= Text for analysis =
····················

We are thankful for everyone who helped with VBS this year. Whether you planned, decorated, taught, cleaned up or served in some other way, your work is appreciated. Your efforts impact lives in ways you may not even realize.
 
Brian


As You Go

Identity is a popular topic in our society. There are frequent debates about what defines who we are and what things are the most important. As Christians we often boil things down to a list of things we do, but being a follower of Jesus has always been something that should change our identity. In his book, A Door Set Open: Grounding Change In Mission and Hope, Peter Steinke writes about how easy it can be for congregations and individuals to lose sight of their mission. That mission is core to identity.
 
 
 
 

“In In his classic study, Transforming Mission, missiologist David Bosch reported that the Bible passage called the Great Commission, Matthew 28:18–20, was not understood to be primarily about mission until the early nineteenth century. Before then, the verses were read as part of the rite of baptism. Biblical scholarship has revealed that the mandate ‘Go!’ is not in the original Greek. It is a participle—’going.’ The translation would be ‘as you go.’ Theologian David Augsburger notes how broad the mission is with this simple change of ‘as you go’: ‘As you live, as you go about your daily work, as you move to new settings for service, as you join or create new communities of discipleship, as you fulfill your vocation as a follower of Jesus— you shall be witnesses. This is not a sales strategy. This is not a mandate for mass media. This is not a method for achieving church growth. This is a call to authentic, faithful witness in all of life.’”

 
Basically, the great commission is not only a command to keep. It is a way to live. Doing these things “as you go” echoes what the Israelites learned all the way back in Deuteronomy 6:7. “You shall teach them diligently to your children, and shall talk of them when you sit in your house, and when you walk by the way, and when you lie down, and when you rise.” Making disciples is not only what we do. It is who we are all the time.

····················

= Problems to solve =
a – Answer these questions from the text on the Great Commission, one line each:
(i) Which author wrote A Door Set Open: Grounding Change In Mission and Hope?
(ii) Until when, according to David Bosch, was Matthew 28:18–20 not understood to be primarily about mission?
(iii) Which verse in Deuteronomy does the text quote?
b – Translate this sentence from the text on the Great Commission into Spanish: "Identity is a popular topic in our society."
c – Decide whether each statement agrees with the text on the Great Commission. Answer yes or no, and quote the words from the text that decide it.
(i) The command "Go!" appears in the original Greek of the Great Commission.
(ii) Before the early nineteenth century, the Great Commission verses were read as part of the rite of baptism.
(iii) David Augsburger calls the mission a method for achieving church growth.

= Data to examine =
····················

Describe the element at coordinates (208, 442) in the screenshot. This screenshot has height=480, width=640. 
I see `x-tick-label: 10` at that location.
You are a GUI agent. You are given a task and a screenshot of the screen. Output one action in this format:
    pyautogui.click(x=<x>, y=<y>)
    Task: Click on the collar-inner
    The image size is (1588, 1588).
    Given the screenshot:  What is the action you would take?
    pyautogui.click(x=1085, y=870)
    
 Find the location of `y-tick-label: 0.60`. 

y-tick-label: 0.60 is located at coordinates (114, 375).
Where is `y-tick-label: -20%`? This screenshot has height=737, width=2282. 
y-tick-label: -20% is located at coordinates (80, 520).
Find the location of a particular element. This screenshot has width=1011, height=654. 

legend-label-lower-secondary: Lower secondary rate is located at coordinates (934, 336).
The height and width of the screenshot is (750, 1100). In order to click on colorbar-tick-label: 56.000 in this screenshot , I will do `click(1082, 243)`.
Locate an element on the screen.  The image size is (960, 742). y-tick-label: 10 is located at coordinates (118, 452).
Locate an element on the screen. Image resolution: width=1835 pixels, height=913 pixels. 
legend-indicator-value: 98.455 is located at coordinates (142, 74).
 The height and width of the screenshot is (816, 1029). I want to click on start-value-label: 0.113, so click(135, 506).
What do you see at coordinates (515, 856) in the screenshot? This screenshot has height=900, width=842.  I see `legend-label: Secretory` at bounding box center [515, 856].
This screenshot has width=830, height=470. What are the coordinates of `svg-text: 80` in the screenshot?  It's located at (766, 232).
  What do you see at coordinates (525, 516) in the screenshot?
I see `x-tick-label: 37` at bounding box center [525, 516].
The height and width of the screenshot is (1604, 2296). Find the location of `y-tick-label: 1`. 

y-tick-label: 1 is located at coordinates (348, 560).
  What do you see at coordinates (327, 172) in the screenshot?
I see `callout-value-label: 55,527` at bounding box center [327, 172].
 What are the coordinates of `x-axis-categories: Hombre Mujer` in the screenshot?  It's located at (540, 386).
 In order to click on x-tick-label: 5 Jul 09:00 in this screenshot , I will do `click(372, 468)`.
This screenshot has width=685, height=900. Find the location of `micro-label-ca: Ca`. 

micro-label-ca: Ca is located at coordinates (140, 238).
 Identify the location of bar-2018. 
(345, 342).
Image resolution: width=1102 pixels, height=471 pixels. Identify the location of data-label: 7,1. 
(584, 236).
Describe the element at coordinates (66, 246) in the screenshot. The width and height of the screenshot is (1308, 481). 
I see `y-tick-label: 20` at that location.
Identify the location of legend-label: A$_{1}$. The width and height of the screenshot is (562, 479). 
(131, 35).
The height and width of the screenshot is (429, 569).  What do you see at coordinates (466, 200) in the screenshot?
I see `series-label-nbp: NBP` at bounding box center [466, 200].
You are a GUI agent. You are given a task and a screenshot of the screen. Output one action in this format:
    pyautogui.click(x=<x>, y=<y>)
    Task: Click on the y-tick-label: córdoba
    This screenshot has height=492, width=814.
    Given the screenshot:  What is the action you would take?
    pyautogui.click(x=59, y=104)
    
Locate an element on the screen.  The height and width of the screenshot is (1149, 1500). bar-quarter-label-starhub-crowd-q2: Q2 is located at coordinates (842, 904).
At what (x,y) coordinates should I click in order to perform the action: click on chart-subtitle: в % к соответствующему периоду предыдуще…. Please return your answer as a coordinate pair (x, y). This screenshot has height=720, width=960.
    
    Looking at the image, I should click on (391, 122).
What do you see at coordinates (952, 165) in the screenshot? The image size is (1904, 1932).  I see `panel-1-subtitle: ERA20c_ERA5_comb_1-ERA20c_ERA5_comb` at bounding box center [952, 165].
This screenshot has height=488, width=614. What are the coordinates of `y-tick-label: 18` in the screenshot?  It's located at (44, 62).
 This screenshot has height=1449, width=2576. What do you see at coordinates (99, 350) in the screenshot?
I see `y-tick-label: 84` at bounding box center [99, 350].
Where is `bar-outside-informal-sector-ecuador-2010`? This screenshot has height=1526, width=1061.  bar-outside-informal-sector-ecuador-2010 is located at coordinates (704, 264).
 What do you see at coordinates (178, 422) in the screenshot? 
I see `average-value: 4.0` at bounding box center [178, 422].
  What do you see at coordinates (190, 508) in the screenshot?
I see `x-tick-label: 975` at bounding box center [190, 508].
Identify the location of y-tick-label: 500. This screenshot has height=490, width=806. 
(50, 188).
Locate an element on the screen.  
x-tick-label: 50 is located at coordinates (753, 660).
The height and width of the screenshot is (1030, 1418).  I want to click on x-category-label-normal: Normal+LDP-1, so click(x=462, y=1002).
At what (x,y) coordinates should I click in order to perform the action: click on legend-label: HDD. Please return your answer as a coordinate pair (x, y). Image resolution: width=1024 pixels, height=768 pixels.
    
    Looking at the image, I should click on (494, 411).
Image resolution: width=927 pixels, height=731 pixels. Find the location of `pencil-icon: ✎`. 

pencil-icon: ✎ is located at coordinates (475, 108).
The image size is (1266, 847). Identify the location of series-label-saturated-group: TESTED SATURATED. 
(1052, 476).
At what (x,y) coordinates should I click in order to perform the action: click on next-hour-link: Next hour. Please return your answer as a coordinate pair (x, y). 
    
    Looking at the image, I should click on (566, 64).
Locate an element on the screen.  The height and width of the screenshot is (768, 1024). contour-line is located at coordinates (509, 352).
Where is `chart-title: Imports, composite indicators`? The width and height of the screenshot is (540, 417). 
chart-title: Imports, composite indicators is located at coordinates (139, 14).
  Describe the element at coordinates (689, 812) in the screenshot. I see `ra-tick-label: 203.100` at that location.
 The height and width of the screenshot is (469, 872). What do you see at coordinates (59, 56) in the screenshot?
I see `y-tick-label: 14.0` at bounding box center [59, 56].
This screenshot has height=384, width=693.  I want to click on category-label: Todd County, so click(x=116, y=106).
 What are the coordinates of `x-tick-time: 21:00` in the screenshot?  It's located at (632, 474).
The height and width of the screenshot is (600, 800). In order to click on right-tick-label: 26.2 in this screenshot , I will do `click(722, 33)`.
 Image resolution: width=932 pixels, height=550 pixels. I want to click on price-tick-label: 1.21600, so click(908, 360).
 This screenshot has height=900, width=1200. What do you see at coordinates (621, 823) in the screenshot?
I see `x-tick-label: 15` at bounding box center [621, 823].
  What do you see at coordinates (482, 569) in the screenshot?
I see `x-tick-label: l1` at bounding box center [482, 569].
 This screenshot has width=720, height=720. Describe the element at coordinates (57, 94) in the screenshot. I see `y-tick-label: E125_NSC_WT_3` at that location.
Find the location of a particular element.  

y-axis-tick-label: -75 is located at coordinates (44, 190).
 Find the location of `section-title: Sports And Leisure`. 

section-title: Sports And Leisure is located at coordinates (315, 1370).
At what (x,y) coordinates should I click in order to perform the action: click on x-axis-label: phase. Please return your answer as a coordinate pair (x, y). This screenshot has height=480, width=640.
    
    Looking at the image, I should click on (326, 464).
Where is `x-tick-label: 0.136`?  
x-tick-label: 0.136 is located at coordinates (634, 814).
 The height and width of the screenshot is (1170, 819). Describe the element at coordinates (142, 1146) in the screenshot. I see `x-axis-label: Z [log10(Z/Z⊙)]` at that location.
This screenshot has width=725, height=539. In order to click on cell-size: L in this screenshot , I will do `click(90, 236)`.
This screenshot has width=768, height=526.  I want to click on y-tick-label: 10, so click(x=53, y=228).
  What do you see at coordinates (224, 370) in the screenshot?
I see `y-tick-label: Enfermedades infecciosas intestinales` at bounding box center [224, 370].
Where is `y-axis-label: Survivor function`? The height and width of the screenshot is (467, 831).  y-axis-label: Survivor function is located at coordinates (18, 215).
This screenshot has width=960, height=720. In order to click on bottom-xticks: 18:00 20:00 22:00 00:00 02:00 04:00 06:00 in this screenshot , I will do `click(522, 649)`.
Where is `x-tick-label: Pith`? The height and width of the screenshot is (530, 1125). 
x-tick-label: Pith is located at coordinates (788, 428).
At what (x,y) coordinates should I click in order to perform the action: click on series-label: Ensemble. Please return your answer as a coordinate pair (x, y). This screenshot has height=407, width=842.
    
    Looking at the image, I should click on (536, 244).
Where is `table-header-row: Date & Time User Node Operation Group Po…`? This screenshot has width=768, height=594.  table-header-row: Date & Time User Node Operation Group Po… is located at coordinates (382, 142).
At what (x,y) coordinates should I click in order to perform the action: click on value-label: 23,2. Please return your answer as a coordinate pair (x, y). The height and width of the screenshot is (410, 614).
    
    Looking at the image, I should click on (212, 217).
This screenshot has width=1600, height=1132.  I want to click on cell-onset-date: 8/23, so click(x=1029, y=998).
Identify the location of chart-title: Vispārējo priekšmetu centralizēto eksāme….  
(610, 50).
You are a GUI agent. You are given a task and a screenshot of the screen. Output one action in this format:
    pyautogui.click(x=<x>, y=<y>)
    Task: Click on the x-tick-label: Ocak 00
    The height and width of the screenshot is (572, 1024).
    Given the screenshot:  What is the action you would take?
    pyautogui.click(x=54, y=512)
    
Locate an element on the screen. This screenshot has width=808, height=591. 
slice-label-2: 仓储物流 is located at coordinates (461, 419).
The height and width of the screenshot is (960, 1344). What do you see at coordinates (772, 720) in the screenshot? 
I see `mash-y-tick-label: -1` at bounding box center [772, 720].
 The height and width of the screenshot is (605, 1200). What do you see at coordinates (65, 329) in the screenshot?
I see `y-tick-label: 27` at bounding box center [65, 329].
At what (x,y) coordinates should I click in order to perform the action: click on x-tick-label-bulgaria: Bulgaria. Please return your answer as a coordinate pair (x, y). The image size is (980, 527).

····················

= Task results =
a –
(i) Peter Steinke
(ii) The early nineteenth century
(iii) Deuteronomy 6:7

b – La identidad es un tema popular en nuestra sociedad.

c –
(i) No: "the mandate ‘Go!’ is not in the original Greek."
(ii) Yes: "Before then, the verses were read as part of the rite of baptism."
(iii) No: "This is not a method for achieving church growth."